Directions for this task =
Rewrite the records from the start through the line containing "Looking at the image, I should click on (1125, 733).", replacing "notification icon" with "alert icon" and leaving everything else unchanged.

'''

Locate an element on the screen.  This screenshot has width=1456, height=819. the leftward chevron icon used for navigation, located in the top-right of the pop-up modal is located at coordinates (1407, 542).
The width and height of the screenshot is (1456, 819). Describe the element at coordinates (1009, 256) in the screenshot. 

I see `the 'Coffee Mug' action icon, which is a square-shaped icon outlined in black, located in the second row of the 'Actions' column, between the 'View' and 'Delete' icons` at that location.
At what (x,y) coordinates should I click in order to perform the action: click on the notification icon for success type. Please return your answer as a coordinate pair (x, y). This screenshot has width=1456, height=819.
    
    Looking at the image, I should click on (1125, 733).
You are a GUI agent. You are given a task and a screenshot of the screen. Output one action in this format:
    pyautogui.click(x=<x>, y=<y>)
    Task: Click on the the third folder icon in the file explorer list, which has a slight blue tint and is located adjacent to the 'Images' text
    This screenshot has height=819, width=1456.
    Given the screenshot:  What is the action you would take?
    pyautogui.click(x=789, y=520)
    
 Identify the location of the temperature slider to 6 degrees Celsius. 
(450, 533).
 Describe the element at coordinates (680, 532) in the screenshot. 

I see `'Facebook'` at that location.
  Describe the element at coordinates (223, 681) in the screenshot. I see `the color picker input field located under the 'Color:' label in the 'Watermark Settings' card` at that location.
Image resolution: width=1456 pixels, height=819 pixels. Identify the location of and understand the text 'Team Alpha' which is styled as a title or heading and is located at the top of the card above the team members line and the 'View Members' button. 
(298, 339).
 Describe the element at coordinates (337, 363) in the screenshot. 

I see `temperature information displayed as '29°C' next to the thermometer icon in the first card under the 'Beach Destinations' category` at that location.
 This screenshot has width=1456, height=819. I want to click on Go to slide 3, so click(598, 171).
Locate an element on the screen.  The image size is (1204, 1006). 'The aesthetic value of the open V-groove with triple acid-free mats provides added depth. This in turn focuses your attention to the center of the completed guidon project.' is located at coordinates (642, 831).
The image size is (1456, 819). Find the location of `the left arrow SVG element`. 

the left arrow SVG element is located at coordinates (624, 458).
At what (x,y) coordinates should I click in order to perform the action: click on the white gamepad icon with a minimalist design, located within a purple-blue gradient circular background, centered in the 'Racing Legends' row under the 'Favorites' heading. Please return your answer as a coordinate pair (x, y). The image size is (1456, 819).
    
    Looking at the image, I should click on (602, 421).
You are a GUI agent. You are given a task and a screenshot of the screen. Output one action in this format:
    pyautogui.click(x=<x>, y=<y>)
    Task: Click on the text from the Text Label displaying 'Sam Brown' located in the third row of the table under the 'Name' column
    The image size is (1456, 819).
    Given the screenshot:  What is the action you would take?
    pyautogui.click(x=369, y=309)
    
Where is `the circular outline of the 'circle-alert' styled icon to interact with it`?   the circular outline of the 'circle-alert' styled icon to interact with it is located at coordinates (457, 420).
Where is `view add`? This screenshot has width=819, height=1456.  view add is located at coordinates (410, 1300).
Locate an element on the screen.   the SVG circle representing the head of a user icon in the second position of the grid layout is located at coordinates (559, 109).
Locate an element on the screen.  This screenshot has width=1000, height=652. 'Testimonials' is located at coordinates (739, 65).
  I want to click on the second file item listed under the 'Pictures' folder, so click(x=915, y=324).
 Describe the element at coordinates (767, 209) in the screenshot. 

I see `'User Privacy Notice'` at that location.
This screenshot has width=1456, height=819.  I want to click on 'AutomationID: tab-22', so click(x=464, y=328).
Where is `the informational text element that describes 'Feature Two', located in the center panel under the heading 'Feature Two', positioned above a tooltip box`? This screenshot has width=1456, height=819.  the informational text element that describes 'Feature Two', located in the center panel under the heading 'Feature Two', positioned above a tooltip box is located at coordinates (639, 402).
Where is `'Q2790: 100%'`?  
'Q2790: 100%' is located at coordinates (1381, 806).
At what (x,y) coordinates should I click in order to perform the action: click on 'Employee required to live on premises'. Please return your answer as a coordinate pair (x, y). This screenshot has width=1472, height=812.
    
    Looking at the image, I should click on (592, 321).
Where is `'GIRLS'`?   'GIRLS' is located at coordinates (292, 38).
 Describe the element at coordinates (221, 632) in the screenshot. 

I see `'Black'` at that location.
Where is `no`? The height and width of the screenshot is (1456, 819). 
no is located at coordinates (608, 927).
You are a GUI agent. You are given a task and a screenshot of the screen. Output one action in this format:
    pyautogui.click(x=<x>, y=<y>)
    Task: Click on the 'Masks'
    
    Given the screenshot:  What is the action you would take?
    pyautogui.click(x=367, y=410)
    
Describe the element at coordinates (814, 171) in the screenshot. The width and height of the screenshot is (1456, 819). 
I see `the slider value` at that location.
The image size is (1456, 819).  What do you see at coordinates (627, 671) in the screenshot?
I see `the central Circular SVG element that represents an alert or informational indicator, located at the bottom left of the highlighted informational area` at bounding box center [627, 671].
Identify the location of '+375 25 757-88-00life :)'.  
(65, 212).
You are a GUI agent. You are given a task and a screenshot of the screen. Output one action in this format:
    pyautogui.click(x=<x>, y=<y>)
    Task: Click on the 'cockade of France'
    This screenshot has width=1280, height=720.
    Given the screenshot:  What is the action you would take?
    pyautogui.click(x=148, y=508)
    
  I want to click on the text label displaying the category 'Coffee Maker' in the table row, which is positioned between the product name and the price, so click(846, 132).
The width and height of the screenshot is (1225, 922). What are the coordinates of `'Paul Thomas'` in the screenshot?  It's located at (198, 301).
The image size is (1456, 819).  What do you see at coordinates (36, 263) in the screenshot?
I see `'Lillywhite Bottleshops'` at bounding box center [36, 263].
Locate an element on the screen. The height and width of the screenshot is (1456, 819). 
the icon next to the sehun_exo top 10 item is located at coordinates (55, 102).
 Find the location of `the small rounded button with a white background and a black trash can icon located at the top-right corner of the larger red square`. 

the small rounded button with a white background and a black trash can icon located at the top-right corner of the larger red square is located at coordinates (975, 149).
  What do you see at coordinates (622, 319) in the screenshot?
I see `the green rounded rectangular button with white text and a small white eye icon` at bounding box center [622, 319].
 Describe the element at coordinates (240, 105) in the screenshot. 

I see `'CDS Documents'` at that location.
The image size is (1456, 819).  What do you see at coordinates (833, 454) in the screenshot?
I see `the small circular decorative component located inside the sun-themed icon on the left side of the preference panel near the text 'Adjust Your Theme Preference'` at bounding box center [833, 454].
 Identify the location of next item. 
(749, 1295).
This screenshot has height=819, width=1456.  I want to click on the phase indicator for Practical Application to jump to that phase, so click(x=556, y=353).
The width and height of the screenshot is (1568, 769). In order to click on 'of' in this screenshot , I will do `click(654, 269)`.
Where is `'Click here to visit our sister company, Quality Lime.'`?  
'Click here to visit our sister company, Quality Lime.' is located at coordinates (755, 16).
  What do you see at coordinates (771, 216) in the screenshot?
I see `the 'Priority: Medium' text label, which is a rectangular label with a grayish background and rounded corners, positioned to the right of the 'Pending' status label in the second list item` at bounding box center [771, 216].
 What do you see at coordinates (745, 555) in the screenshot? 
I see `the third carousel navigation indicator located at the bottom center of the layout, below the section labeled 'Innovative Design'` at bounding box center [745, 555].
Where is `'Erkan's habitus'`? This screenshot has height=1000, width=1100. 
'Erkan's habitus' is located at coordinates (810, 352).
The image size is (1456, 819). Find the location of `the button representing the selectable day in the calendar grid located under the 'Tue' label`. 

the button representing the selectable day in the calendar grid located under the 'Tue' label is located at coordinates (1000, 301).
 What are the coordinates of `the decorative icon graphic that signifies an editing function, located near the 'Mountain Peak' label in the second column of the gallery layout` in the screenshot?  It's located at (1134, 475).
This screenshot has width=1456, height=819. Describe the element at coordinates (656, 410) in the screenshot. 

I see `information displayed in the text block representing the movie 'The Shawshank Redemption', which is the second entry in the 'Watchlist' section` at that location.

'''

Task result =
Locate an element on the screen.  This screenshot has width=1456, height=819. the leftward chevron icon used for navigation, located in the top-right of the pop-up modal is located at coordinates (1407, 542).
The width and height of the screenshot is (1456, 819). Describe the element at coordinates (1009, 256) in the screenshot. 

I see `the 'Coffee Mug' action icon, which is a square-shaped icon outlined in black, located in the second row of the 'Actions' column, between the 'View' and 'Delete' icons` at that location.
At what (x,y) coordinates should I click in order to perform the action: click on the alert icon for success type. Please return your answer as a coordinate pair (x, y). This screenshot has width=1456, height=819.
    
    Looking at the image, I should click on (1125, 733).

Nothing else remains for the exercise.